▶ _WORK REQUEST_: From the PAES passage below, copy the text between "- Botulinum toxin" and "with inferior outcomes.", inclusive, word for word.
── SELECTED EXCERPT ──
Why is it missed/why is diagnosis delayed?
The median delay before diagnosis of PAES has been reported as 12 months (range, 4 hours-120 months). However, there are reports of misdiagnosis and inappropriate management for up to 15 years. The diagnosis may be missed due to young patient age, often a lack of atherosclerotic risk factors, and difficultly in distinguishing from other causes of lower limb pain.
Consequences of delayed diagnosis can lead to arterial occlusion and critical limb ischaemia, post-stenotic dilatation or aneurysm formation (median prevalence 24% and 13.5% respectively), and potentially need for amputation.
Treatment:
1) Non-operative: Nonoperative management may occur with mild symptoms and with rigorous exercise only.
- This will include activity modification as well as observing/monitoring symptoms.
- Botulinum toxin A injections (Functional PAES)
- Similar to its use in chemically denervating the anterior scalene muscles to relieve neurovascular compression in thoracic outlet syndrome, botulinum toxin may relax the hypertrophied gastrocnemius to reduce PAES symptoms
- One to three injections of 100 MU (mouse units) of botulinum toxin into the medial head of the gastrocnemius and/or plantaris resulted in partial symptomatic improvement in 82.9% of cases. While the duration of action of botulinum toxin is only 3 to 6 months, the lack of any serious complications makes this a reasonable therapeutic trial for patients with functional PAES
2) Operative/surgical:
Early treatment is likely to consist of musculotendinous release of the popliteal artery, rather than a lower limb bypass which may be required once severe popliteal artery stenosis has occurred, with inferior outcomes.
───
── LISTED ENTRIES ──
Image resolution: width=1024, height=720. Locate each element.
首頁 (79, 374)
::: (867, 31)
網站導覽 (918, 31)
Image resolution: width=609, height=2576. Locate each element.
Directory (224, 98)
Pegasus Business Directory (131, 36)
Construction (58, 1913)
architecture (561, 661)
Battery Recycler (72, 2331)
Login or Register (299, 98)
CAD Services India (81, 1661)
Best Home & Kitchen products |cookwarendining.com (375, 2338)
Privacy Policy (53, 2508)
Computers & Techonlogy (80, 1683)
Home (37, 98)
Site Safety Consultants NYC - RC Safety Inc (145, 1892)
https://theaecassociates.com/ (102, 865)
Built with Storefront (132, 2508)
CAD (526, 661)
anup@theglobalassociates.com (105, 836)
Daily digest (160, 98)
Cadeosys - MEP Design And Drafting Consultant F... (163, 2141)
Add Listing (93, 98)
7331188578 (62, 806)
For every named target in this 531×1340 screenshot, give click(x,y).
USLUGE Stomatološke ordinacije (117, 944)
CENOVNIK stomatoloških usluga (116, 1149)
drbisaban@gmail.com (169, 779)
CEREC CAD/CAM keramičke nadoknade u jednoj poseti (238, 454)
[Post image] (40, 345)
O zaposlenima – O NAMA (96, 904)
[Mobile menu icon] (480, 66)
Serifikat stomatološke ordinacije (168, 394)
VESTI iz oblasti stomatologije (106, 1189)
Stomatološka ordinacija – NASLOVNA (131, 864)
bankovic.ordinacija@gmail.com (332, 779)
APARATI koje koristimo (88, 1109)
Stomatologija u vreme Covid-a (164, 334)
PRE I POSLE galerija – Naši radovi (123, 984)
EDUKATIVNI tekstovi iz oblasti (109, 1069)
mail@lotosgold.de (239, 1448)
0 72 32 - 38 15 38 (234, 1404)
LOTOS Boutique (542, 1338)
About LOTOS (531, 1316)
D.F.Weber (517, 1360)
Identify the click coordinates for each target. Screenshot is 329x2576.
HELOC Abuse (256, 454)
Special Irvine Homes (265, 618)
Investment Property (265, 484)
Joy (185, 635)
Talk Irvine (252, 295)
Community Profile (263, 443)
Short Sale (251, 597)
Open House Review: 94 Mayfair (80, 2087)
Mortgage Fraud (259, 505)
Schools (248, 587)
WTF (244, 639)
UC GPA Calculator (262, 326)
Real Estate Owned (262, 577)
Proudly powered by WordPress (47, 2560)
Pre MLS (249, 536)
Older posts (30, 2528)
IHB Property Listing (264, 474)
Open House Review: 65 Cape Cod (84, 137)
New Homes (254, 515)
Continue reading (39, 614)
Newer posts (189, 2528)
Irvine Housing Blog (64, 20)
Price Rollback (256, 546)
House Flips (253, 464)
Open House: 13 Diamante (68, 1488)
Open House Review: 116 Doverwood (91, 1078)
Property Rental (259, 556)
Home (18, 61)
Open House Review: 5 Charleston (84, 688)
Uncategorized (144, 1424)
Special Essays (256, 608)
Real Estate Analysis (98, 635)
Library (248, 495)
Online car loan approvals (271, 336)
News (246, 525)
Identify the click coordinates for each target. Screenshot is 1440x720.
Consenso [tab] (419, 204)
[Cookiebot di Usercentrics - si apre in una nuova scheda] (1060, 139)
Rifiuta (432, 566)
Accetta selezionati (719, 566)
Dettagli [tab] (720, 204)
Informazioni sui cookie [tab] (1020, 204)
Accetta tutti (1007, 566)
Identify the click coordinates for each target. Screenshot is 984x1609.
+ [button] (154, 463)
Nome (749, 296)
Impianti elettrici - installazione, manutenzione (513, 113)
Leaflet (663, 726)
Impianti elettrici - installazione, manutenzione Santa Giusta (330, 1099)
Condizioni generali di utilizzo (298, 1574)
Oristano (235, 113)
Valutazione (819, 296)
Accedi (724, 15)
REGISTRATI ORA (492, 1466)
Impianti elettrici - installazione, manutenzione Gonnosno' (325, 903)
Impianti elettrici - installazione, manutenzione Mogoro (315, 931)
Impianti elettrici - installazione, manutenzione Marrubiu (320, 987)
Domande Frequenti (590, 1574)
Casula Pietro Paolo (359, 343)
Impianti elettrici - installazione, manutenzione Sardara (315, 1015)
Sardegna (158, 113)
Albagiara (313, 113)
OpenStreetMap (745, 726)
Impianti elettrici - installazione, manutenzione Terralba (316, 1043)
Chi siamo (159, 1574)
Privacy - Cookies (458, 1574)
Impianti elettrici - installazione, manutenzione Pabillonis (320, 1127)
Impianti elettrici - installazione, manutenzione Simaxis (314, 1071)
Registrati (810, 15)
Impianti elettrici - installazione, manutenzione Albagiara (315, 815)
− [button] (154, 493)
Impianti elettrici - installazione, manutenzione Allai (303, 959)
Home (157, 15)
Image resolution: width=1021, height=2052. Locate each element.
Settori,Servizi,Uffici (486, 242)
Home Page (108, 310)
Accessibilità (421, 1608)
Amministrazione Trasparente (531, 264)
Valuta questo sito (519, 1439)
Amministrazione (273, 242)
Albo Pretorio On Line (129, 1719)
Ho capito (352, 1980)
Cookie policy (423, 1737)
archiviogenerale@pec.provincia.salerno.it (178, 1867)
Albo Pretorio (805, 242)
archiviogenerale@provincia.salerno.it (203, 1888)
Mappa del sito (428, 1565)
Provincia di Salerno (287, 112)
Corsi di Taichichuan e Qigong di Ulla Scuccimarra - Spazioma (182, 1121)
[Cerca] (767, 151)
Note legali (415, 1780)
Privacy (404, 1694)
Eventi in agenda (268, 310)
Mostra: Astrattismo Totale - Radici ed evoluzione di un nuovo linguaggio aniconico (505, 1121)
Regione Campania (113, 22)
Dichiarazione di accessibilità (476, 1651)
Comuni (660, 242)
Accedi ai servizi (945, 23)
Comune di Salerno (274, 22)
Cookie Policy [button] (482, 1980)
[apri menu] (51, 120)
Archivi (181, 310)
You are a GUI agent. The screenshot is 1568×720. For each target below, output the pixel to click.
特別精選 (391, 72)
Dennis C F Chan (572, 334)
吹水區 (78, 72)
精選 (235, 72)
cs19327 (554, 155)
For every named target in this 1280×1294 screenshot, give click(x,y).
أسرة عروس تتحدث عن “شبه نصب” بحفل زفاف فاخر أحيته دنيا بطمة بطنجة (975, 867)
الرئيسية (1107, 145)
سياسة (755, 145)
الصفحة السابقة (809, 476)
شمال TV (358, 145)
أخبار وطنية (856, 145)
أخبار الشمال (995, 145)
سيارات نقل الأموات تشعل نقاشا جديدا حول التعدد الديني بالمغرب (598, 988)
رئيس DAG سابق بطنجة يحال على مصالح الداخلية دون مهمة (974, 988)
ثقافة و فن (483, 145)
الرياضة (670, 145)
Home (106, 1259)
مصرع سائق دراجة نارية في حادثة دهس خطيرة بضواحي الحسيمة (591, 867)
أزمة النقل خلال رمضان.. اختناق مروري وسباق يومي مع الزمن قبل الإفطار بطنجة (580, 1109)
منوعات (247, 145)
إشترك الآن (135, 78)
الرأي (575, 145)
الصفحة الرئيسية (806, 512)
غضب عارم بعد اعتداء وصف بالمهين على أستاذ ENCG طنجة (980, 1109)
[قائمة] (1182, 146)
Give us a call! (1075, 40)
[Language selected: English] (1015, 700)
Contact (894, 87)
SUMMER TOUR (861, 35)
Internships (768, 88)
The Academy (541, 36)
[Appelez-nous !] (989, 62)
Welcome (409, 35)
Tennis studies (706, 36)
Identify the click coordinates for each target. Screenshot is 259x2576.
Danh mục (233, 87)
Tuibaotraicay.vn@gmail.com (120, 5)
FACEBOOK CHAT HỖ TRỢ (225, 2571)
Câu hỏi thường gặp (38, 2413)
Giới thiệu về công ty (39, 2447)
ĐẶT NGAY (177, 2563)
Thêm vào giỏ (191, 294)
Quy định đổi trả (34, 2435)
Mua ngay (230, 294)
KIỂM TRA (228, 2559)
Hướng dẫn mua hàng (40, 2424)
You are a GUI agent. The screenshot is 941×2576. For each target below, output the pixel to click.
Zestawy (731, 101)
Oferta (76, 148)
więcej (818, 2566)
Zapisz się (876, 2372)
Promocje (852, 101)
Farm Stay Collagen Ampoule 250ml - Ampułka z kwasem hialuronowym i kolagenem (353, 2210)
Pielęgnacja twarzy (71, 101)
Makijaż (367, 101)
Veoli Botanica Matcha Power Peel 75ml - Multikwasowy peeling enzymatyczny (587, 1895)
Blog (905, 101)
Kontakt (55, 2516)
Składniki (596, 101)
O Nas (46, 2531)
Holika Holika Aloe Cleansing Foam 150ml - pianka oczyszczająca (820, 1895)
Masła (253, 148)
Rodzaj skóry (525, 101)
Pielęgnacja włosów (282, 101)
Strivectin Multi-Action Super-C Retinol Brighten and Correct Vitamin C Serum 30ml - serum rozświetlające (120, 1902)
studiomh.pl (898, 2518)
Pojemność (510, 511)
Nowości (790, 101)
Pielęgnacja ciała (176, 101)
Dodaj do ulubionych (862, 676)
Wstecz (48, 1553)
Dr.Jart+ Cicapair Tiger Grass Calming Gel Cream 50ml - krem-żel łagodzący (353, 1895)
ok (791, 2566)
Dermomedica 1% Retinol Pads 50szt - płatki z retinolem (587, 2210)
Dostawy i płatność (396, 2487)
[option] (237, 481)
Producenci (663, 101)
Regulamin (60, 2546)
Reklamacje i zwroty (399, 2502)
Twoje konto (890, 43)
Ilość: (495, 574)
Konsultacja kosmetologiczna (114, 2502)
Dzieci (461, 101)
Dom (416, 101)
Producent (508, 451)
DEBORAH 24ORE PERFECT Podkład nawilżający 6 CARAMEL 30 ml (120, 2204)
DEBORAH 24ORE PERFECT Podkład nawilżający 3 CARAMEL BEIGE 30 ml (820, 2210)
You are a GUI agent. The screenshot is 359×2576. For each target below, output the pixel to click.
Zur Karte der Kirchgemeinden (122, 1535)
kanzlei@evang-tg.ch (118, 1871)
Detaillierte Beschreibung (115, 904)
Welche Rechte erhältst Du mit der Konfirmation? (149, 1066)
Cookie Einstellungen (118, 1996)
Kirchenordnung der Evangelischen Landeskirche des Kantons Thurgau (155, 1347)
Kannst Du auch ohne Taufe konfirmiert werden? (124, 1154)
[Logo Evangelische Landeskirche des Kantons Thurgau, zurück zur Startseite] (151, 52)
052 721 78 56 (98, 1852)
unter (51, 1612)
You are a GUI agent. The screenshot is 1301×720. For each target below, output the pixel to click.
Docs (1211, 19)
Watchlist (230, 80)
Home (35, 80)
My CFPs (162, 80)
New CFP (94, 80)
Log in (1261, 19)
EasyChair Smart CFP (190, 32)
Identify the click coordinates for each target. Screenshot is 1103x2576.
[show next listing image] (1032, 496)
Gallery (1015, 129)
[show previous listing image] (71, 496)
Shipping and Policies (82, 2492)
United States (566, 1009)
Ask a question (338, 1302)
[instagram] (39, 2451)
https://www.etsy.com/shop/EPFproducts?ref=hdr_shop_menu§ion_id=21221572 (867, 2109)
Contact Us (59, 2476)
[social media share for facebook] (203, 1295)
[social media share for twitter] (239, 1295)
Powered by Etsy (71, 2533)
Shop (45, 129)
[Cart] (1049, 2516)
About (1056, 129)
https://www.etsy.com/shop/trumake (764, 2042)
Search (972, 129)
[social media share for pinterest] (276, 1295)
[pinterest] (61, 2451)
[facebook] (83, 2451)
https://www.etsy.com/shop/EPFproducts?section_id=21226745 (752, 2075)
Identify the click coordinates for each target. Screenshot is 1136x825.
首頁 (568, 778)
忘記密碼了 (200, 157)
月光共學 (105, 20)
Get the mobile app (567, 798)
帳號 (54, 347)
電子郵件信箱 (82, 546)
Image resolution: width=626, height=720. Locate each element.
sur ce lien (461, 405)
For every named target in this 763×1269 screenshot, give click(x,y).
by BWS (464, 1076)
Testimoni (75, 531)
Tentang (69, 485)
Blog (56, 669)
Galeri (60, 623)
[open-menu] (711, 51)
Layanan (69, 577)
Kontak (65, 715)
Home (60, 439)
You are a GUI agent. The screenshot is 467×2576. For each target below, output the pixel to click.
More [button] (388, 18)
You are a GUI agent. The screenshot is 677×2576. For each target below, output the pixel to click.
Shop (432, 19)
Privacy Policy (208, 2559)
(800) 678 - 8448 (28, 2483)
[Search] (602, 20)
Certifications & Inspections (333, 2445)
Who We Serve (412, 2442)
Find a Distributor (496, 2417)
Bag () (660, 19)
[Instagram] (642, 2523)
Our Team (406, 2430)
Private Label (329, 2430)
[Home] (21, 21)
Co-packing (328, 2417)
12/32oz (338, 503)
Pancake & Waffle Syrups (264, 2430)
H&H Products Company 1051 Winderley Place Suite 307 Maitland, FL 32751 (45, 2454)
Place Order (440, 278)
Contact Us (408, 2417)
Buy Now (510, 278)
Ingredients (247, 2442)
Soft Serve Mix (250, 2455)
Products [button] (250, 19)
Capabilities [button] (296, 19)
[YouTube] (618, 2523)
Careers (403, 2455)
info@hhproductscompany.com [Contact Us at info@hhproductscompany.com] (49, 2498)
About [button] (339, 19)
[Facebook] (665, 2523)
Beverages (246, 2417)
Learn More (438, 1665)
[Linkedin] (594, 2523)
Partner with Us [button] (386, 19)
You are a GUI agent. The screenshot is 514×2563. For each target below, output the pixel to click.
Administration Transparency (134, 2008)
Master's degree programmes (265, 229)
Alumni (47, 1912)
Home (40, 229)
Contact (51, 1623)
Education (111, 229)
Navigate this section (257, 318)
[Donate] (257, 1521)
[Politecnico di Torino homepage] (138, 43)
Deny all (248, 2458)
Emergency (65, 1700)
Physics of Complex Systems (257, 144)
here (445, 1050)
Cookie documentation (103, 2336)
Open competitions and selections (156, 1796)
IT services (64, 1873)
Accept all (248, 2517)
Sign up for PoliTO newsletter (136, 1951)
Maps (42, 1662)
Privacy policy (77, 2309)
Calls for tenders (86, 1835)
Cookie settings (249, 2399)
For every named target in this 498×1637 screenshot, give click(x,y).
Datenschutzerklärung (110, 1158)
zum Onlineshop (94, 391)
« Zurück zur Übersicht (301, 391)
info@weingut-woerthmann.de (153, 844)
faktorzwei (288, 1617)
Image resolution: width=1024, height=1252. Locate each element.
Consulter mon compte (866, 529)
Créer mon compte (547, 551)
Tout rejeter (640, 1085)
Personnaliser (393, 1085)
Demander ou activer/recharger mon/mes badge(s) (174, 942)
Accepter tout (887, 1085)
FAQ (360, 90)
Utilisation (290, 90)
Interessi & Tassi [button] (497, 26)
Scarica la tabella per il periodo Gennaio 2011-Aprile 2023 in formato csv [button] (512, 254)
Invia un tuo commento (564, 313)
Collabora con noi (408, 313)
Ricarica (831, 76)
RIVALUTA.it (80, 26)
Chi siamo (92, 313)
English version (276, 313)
───
▶ _COMPLETED TASK_:
- Botulinum toxin A injections (Functional PAES)
- Similar to its use in chemically denervating the anterior scalene muscles to relieve neurovascular compression in thoracic outlet syndrome, botulinum toxin may relax the hypertrophied gastrocnemius to reduce PAES symptoms
- One to three injections of 100 MU (mouse units) of botulinum toxin into the medial head of the gastrocnemius and/or plantaris resulted in partial symptomatic improvement in 82.9% of cases. While the duration of action of botulinum toxin is only 3 to 6 months, the lack of any serious complications makes this a reasonable therapeutic trial for patients with functional PAES
2) Operative/surgical:
Early treatment is likely to consist of musculotendinous release of the popliteal artery, rather than a lower limb bypass which may be required once severe popliteal artery stenosis has occurred, with inferior outcomes.